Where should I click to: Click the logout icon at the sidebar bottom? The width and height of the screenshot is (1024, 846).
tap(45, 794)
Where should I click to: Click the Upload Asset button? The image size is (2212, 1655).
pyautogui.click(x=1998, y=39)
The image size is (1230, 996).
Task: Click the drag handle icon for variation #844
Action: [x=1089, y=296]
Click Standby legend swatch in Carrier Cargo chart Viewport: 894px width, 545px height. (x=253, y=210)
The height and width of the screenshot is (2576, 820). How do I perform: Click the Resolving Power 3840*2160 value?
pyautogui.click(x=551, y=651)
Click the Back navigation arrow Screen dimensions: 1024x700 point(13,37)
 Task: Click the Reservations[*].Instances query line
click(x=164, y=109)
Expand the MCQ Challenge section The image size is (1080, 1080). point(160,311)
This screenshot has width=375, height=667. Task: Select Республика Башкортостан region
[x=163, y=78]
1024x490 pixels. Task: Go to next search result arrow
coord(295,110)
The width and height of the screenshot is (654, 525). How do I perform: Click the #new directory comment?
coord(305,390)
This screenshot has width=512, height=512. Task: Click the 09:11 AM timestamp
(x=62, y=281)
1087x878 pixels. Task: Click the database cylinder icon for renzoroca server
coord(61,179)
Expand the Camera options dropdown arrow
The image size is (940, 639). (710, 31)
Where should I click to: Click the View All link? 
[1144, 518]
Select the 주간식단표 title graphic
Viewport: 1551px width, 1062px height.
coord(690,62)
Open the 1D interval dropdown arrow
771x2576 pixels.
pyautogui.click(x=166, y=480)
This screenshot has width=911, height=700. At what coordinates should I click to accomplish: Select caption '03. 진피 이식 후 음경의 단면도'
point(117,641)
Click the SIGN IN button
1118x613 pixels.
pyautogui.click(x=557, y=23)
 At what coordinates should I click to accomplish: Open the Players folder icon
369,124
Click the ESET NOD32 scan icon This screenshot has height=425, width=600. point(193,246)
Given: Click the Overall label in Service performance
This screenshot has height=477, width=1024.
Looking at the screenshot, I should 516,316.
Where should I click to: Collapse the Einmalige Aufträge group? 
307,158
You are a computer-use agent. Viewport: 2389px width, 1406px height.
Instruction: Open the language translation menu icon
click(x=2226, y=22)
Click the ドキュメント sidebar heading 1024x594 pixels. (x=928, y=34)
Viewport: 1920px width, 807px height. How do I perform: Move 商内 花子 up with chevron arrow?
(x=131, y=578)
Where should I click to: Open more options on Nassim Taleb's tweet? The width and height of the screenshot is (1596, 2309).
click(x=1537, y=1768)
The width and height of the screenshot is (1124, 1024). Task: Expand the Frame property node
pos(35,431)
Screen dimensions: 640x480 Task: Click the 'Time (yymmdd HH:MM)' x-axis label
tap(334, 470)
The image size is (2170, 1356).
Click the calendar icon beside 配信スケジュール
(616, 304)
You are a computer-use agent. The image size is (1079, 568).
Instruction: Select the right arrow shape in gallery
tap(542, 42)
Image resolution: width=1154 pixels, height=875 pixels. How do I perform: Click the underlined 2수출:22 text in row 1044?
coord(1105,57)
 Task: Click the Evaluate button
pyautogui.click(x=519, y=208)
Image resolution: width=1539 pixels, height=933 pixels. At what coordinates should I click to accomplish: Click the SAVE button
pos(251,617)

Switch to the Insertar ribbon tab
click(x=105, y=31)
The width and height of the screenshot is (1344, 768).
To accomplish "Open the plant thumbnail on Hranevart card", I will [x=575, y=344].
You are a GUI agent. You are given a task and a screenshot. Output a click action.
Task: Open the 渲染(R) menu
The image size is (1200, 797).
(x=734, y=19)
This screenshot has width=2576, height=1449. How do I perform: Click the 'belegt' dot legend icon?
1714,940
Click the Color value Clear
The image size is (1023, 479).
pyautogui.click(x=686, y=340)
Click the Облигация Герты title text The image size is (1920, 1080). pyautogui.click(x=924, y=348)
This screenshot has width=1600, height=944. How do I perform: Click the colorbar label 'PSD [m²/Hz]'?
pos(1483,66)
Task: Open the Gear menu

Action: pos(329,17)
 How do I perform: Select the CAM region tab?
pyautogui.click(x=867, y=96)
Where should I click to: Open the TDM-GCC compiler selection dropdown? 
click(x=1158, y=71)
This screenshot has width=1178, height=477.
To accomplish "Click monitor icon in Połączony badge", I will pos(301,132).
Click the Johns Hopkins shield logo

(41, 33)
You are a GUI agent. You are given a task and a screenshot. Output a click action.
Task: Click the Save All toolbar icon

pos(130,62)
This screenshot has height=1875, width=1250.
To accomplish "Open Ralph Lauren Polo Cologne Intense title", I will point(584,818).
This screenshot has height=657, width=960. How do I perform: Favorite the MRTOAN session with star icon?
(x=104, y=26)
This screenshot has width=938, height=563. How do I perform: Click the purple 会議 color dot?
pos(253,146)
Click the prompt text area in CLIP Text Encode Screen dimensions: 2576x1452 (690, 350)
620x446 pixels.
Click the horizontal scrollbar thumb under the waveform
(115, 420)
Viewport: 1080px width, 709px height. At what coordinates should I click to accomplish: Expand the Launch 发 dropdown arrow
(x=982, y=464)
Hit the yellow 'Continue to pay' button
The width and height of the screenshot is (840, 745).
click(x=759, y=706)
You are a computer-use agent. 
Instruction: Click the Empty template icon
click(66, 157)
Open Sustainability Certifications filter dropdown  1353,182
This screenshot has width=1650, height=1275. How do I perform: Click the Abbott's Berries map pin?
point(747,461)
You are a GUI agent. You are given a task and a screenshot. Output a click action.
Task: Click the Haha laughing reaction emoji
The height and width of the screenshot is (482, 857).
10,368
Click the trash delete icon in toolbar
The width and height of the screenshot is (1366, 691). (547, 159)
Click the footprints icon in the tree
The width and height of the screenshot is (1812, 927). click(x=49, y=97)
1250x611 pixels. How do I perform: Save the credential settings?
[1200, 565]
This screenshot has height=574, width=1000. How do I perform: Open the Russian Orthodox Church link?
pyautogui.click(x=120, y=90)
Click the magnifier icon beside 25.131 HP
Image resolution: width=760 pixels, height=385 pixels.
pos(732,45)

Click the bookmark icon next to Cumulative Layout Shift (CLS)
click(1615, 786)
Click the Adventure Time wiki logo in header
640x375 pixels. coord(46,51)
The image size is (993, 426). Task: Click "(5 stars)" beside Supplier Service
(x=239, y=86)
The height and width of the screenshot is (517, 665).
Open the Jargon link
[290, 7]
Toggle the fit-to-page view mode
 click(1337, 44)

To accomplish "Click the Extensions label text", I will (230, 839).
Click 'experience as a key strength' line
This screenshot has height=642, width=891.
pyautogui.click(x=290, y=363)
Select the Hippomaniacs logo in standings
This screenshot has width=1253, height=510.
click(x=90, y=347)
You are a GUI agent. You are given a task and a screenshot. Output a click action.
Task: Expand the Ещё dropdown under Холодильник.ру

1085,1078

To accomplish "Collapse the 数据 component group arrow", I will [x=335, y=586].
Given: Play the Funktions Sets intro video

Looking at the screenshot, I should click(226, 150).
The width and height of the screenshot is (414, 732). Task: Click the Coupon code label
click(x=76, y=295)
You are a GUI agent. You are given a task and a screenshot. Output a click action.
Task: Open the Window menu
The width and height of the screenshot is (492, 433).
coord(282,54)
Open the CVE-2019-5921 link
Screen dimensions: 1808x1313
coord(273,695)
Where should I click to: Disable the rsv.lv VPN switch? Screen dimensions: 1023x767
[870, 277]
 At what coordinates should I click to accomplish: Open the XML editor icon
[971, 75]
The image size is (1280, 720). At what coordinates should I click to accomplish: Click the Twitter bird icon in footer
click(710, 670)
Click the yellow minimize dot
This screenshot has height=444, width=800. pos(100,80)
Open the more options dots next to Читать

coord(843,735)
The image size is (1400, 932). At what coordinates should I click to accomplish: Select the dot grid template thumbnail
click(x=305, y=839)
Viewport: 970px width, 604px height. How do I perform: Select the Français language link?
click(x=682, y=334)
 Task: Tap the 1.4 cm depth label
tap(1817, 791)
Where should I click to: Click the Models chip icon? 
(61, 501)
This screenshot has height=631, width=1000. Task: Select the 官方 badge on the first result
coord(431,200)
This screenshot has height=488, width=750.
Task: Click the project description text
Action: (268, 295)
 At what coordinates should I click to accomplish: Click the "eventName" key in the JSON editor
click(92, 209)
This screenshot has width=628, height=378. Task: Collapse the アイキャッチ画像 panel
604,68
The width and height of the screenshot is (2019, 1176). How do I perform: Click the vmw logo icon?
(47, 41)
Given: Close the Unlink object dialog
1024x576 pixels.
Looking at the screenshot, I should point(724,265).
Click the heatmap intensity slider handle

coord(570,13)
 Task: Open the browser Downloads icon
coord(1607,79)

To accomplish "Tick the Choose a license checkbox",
• • • •
Print the lines of the material from the one that contains "Open the 1D interval dropdown arrow" through the one that contains "Looking at the screenshot, I should 516,316.", including both of those lines, and make no changes.

RESPONSE -
Open the 1D interval dropdown arrow
771x2576 pixels.
pyautogui.click(x=166, y=480)
This screenshot has width=911, height=700. At what coordinates should I click to accomplish: Select caption '03. 진피 이식 후 음경의 단면도'
point(117,641)
Click the SIGN IN button
1118x613 pixels.
pyautogui.click(x=557, y=23)
 At what coordinates should I click to accomplish: Open the Players folder icon
369,124
Click the ESET NOD32 scan icon This screenshot has height=425, width=600. point(193,246)
Given: Click the Overall label in Service performance
This screenshot has height=477, width=1024.
Looking at the screenshot, I should 516,316.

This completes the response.